» **THE EXERCISE**: Render the lines below, from the first one through the line containing "[x=107, y=76]", as a JSON list of strings with one string per line. Leave out blank lines.

» **GIVEN RECORDS**:
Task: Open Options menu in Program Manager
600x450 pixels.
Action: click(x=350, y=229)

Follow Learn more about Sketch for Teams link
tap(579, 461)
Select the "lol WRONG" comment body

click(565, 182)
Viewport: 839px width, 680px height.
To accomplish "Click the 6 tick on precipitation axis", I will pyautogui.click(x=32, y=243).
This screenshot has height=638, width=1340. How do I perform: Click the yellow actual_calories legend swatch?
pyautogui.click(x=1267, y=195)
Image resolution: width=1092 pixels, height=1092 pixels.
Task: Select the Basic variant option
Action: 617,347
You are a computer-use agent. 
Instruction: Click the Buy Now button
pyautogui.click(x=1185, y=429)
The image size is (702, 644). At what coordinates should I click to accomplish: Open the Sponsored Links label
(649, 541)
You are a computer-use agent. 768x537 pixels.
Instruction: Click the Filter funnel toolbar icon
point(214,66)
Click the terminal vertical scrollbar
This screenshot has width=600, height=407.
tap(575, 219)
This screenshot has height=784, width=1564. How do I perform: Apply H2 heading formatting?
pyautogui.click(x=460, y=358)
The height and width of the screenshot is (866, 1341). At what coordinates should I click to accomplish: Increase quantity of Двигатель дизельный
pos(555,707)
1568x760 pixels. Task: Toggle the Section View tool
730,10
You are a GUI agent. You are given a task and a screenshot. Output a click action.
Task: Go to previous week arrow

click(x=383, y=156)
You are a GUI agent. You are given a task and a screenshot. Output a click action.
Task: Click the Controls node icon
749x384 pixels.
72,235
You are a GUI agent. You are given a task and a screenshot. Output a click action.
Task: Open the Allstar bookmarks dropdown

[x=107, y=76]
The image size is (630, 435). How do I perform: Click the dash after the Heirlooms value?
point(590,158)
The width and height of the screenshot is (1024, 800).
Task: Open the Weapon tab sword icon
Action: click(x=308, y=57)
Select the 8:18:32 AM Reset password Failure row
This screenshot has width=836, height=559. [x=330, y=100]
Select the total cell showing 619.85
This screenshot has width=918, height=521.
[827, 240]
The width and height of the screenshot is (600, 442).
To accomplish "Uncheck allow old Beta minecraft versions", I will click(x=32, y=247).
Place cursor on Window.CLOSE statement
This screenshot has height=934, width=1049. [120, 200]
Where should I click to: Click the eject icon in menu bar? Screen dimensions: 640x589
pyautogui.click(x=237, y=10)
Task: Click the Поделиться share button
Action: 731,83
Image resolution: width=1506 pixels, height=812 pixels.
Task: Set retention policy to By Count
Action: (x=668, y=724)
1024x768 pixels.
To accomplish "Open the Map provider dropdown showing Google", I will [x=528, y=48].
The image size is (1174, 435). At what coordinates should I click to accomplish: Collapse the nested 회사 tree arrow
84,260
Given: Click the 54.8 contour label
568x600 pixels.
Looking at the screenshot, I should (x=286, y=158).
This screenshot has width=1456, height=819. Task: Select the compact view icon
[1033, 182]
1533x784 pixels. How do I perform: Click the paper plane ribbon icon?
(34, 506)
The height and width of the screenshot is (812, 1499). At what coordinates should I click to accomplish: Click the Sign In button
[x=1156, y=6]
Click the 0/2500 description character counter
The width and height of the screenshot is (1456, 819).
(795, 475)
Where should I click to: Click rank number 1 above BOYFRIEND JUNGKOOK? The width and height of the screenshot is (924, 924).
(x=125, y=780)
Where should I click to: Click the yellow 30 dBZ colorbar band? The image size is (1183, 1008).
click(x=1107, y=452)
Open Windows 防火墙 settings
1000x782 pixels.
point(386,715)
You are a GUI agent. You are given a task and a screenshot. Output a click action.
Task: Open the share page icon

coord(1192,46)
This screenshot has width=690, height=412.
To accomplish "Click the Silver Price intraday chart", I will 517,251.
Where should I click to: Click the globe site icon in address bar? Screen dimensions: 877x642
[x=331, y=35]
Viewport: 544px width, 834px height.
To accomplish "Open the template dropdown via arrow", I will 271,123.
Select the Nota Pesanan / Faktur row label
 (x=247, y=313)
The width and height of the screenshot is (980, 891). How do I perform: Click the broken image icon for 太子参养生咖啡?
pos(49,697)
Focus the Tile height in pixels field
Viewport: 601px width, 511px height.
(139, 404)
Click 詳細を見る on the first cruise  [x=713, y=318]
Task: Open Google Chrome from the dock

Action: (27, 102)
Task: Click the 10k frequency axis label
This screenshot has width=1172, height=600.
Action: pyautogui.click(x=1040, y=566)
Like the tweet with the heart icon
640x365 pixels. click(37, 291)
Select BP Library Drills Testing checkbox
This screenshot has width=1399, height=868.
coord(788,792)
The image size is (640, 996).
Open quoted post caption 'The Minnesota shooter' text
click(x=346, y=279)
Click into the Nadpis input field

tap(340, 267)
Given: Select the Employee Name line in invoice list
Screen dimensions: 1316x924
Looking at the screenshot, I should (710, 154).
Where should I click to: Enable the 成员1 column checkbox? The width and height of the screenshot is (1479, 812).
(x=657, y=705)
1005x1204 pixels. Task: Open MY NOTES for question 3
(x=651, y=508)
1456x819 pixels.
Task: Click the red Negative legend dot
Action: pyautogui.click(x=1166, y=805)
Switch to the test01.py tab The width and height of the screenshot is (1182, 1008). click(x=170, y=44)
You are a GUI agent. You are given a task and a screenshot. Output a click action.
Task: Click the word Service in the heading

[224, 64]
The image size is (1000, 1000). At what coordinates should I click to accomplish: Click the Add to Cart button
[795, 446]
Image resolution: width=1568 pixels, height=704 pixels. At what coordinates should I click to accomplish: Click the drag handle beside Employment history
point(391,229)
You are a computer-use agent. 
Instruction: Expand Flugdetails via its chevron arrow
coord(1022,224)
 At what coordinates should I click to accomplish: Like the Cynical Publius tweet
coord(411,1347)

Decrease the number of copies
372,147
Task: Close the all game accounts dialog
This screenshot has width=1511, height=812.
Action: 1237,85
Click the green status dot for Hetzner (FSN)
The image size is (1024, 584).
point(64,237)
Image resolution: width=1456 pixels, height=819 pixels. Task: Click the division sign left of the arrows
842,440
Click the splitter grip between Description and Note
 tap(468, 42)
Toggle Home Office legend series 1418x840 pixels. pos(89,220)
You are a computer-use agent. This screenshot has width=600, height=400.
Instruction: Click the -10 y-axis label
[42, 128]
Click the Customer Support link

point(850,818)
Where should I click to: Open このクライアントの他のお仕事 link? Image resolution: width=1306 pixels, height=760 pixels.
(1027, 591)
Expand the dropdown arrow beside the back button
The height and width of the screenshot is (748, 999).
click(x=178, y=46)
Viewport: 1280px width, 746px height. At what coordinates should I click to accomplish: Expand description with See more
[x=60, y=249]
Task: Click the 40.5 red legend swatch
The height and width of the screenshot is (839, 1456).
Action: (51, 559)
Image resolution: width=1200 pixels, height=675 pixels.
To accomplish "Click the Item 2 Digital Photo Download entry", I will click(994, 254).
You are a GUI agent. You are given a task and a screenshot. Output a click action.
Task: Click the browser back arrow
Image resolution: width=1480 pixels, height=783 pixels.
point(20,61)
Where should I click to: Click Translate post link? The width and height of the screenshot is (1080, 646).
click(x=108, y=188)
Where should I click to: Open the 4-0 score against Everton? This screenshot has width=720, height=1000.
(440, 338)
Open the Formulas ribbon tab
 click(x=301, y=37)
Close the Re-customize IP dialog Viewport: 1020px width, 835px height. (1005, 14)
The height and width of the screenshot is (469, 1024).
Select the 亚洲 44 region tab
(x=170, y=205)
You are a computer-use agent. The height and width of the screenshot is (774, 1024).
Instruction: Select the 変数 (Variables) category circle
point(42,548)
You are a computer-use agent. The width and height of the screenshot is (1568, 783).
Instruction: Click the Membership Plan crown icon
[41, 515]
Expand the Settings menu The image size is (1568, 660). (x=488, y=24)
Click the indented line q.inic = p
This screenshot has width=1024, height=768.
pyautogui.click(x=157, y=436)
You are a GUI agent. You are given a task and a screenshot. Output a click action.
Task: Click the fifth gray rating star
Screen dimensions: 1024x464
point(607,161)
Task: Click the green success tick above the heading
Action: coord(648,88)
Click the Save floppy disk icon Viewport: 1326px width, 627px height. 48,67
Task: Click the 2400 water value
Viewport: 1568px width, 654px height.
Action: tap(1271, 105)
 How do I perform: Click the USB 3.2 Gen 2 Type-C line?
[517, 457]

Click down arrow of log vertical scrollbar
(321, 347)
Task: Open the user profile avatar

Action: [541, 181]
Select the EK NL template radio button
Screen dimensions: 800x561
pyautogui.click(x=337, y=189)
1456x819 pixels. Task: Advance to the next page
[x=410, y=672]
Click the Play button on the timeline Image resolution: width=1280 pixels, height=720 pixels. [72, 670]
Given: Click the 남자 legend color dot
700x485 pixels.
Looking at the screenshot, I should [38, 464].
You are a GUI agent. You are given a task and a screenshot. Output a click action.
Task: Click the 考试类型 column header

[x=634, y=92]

» **SOLVED EXERCISE**:
[
  "Task: Open Options menu in Program Manager",
  "600x450 pixels.",
  "Action: click(x=350, y=229)",
  "Follow Learn more about Sketch for Teams link",
  "tap(579, 461)",
  "Select the \"lol WRONG\" comment body",
  "click(565, 182)",
  "Viewport: 839px width, 680px height.",
  "To accomplish \"Click the 6 tick on precipitation axis\", I will pyautogui.click(x=32, y=243).",
  "This screenshot has height=638, width=1340. How do I perform: Click the yellow actual_calories legend swatch?",
  "pyautogui.click(x=1267, y=195)",
  "Image resolution: width=1092 pixels, height=1092 pixels.",
  "Task: Select the Basic variant option",
  "Action: 617,347",
  "You are a computer-use agent. ",
  "Instruction: Click the Buy Now button",
  "pyautogui.click(x=1185, y=429)",
  "The image size is (702, 644). At what coordinates should I click to accomplish: Open the Sponsored Links label",
  "(649, 541)",
  "You are a computer-use agent. 768x537 pixels.",
  "Instruction: Click the Filter funnel toolbar icon",
  "point(214,66)",
  "Click the terminal vertical scrollbar",
  "This screenshot has width=600, height=407.",
  "tap(575, 219)",
  "This screenshot has height=784, width=1564. How do I perform: Apply H2 heading formatting?",
  "pyautogui.click(x=460, y=358)",
  "The height and width of the screenshot is (866, 1341). At what coordinates should I click to accomplish: Increase quantity of Двигатель дизельный",
  "pos(555,707)",
  "1568x760 pixels. Task: Toggle the Section View tool",
  "730,10",
  "You are a GUI agent. You are given a task and a screenshot. Output a click action.",
  "Task: Go to previous week arrow",
  "click(x=383, y=156)",
  "You are a GUI agent. You are given a task and a screenshot. Output a click action.",
  "Task: Click the Controls node icon",
  "749x384 pixels.",
  "72,235",
  "You are a GUI agent. You are given a task and a screenshot. Output a click action.",
  "Task: Open the Allstar bookmarks dropdown",
  "[x=107, y=76]"
]